House Passes 21st Century Cures Act, Including a New NIH Innovation Prize Fund

By Rachel Sachs

This morning, the House of Representatives passed the 21st Century Cures Act by a vote of 344-77, achieving a truly bipartisan result in a difficult political environment.  (I’ve blogged about the Act several times now, and the House Energy & Commerce Committee has a clear section-by-section summary here.)  There is much to like in the bill (such as the increased NIH funding), much to be concerned about (such as some of the provisions abbreviating FDA review of drugs and devices), and much whose value will depend on implementation.  It’s also not certain that any of these provisions will ultimately become law – the Senate has yet to even introduce its own draft bill, let alone vote on it or achieve a consensus with the House.  But I wanted to use this post to draw attention to a new amendment to the Act that was introduced a few days ago and approved by the House this morning prior to the vote on the full bill.

Representatives Todd Young (R-IN) and Andy Harris (R-MD) introduced an amendment creating an Innovation Prize Program within the NIH.  As the text stood on Wednesday (speakers on the floor of the House today suggested that some of this language is likely to change, if it has not already changed), it instructed the Director of the NIH to create the fund in service of one or both of these two goals: 1) “Identifying and funding areas of biomedical science that could realize significant advancements through the creation of a prize competition” and 2) “Improving health outcomes, particularly with respect to human diseases and conditions for which public and private investment in research is disproportionately small relative to Federal Government expenditures on prevention and treatment activities, thereby reducing Federal expenditures on health programs.”  The Director is also given wide discretion to design prize competitions, including whether they involve a lump-sum award at the end or are parceled out in milestone payments along the way.

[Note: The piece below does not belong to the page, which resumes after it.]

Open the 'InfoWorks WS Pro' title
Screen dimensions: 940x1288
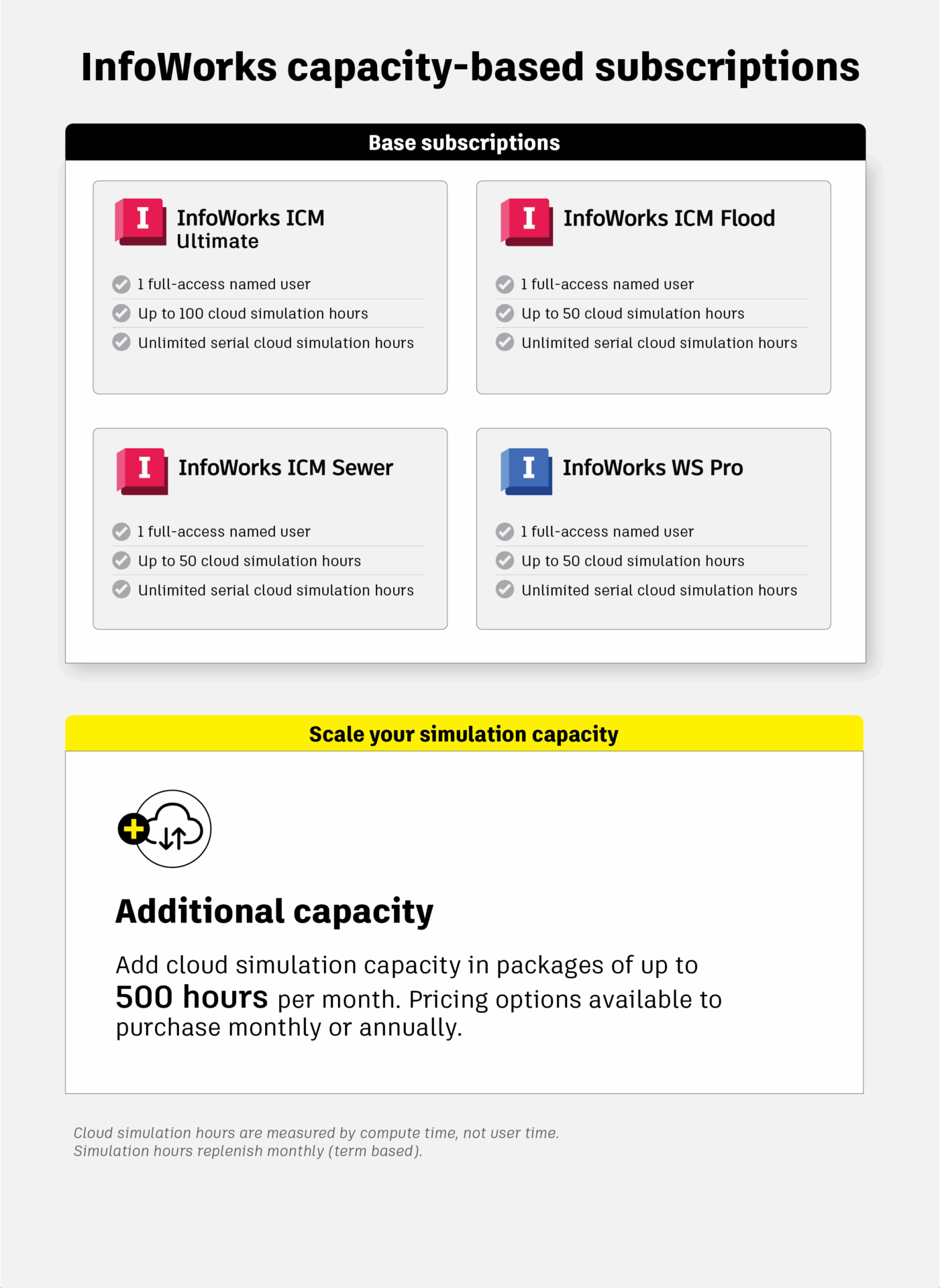pyautogui.click(x=653, y=468)
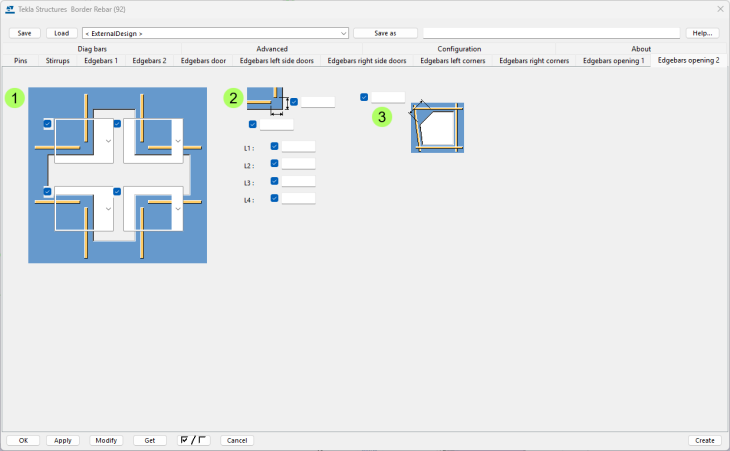Switch to the Edgebars opening 1 tab

click(613, 60)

Of particular interest to scholars of alternative innovation mechanisms like prize funds will be the provisions relating to prize governance and restrictions on the prize award.  The “I-Prize Board” aiding the Director in this process is composed of nine voting members: the Director, four of the Director’s appointees, and four Congressional appointees (by the majority and minority leaders in both houses of Congress).  During debate over the amendment, at least one Representative expressed concern that this composition would inject too much of a political angle into prize creation and awards.  This is of course a possible concern, but the amendment’s additional requirement that the Board include members with particular areas of expertise (including “medical, economic, budgetary, innovation, or venture capital experts from for-profit and not-for-profit private sector entities”) might serve as a mitigating factor.

Perhaps most interestingly, the amendment explicitly prohibits the program from awarding a prize “to any individual or entity that has a vested financial interest in any product or procedure that is likely to be developed or marketed because of such innovation.”  However, the amendment does not attempt to strip an applicant for a prize of their ability to obtain intellectual property rights of various kinds (indeed it contemplates that there will be such IP).  How the ability to obtain patents interfaces with the prohibition of an award to any entity with a vested financial interest is not obvious to me, at least in the large majority of cases (leaving open-source approaches aside, for instance).  I welcome input from anyone with insight on this point.

Although the Senate isn’t likely to take up its own version of the Act for quite some time, I’ll be following this process closely for the development of this prize fund.